# Just making myself miserable.



## Chico Buller (Sep 7, 2008)

I have an old friend who used to live in our area, and moved about 75 miles away.

In one breath I say "old friend," and in the next breath I regret he didn't move even farther away.

Now, you might find this odd coming *from me* who can actually quote the proper etiquette for knife fighting, but he has no social skills. He cannot read the moods of people in the room, he stays up very late, and once in your home he will not go away. When I hear he's coming, I resent it, and even make excuses if possible.

I haven't seen him in a while, he has knives here that need service, and I do owe him a visit. However, on any other Sunday I would have slept late, gone to the gym and then ridden my Harley. Now I'm sitting here watching the driveway. Even the mutts sense I'm not very happy.

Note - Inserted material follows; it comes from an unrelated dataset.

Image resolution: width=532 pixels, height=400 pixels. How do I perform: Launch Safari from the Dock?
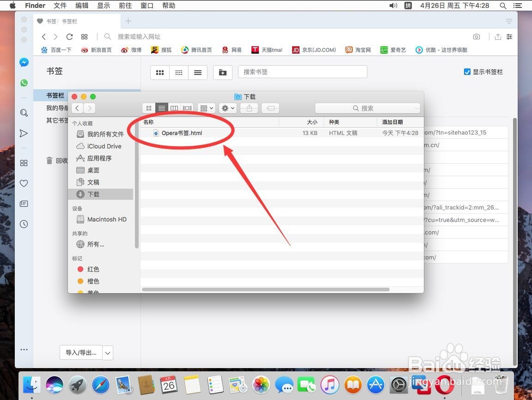tap(100, 385)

My wife's health is on and off, and for the moment she feels fine. She's out running errands with my SIL. But like most folks, she over does it when on a high, and I know she'll play herself out later today. Then she'll try to be a good host when I know she feels ill and my friend won't go home.

He's bringing his POSILQ, and she doesn't have any more sense than he does. You could hit her with a 2x4 and I doubt you'd get her attention, although I feel like trying it at times.

Instead of happily being on the highway, I'm pacing in my house grumbling and googling "voodoo dolls." Now granted, I live a tad different that most folks here, *but what do you do when you're roped into an impossible situation?*


----------



## pacanis (Sep 7, 2008)

Chico Buller said:


> ,,,, *but what do you do when you're roped into an impossible situation?*


 
Same as you.
Voodoo dolls.


----------



## love2"Q" (Sep 7, 2008)

be honest .. talk for a bit .. then thank him for coming by ...
its time for your wife and yourself to retire for the evening ..
and tell him next time you will come see him ..  
then goodbye .. close the door ..


----------



## kitchenelf (Sep 7, 2008)

Sometimes we have to do these things.  It's *one moment in time* you have to give up.  It's called selflessness.


----------



## Chico Buller (Sep 7, 2008)

Good thoughts, thank you.

But I was a good boy for most of my working life.  This is my time, and I should be able to use it as I wish.  Otherwise, what's the use of being a good boy and building a home.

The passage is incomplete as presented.